第7話 vs『炎刀』
抜刀術、真上から真下に斬る唐竹斬り、右上から左下を斬る袈裟斬り、真横に切り裂く薙ぎ……などなど、様々な型を、二刀流のそれも含めて訓練すること一週間。
ようやく、少しは剣術の基本が身についてきた。
––––閃撃・終
俺は
すると、すっぱりと綺麗な断面を見せてモンスターがどちゃりと地面に崩れ落ちた。
「……ふむ。いいではないか。断面も綺麗だ」
「ありがとうございます」
綺麗な断面、ということは、きちんと刃筋を立てて斬れているということだ。
「納刀もきちんと成功している。もう抜刀術を連続で放つこともできるだろう?」
「ええ」
抜刀術を連続で放つなどというのは、以前の俺では不可能だった。これを身につけただけで、訓練をした甲斐があったというものだろう。
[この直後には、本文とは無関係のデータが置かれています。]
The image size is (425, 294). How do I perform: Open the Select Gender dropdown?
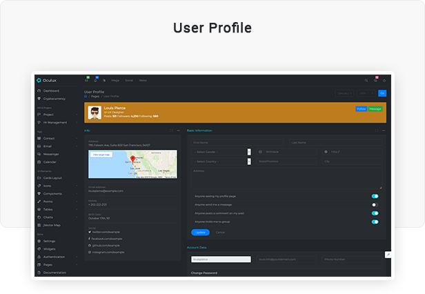click(x=221, y=152)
ちなみに、この抜刀術が終わった直後に納刀する納刀術とでも言うべき技術を身につけるまでに、百本や二百本ではすまない指が犠牲になった。
もちろん、ポーションによって全て回復したが。
「なかなか型も良かった。それじゃあ、手合わせと行こうか。型……というより、型を形作る要素をきちんと意識しながらな」
そういうと、咲良さんは刀の柄に手をかける。
「行くぞ」
咲良さんはそういうと、地面を蹴る。
––––抜刀術!
初日と同じ技。
俺も同じように地面を蹴り、抜刀術を放つ。
バチンという金属が打ち合わされる音がして、双方が弾かれる。以前は完全に打ち負けたが、今回は互角といったところか。
確かな成長を感じる。
「ほう、なかなかだな」
咲良さんは慌てた様子もなく、突き攻撃を連続で繰り出してくる。
なかなかいやらしい位置に突きのポイントが配置されていて、対応しにくい。
俺は全てに刀で対応するのを諦めて、回避をおり混ぜながら、抜き放ったもう一本の刀で反撃を加える。
「そんなものか?」
咲良さんはこちらの攻撃を回避すると、高速で納刀し、抜刀術を放つ。
––––間に合わない!
今から納刀から抜刀という動作をしても、対応することは不可能だ。
俺は代わりに、抜刀術を撃ち落とすという選択を採る。
抜刀術の軌道を慎重に見定めて、二刀を振り下ろす。
抜刀術の加速を考えると、二刀でないと抑えられないという判断だ。
狙い通り、抜刀術の軌道が大きく下に逸れる。俺は刀を抑える二刀のうち一刀を使い、咲良さんに攻撃をする。
すると、キイン……とバリアにようなものに斬撃が弾かれた。
「ふむ。やるじゃないか。型もしっかりと使えていた。最後の攻撃もなかなかいい……合格だ。私の役目はここまでだな」
「ありがとうございました」
同等のパワーとスピードで剣術のみの勝負……というレギュレーションでの戦いではあるが、一本取れるまでに成長したのは十分な成長だろう。
俺は刀を納刀して一礼して、ここまでの成長に導いてくれた咲良さんに感謝の言葉を述べた。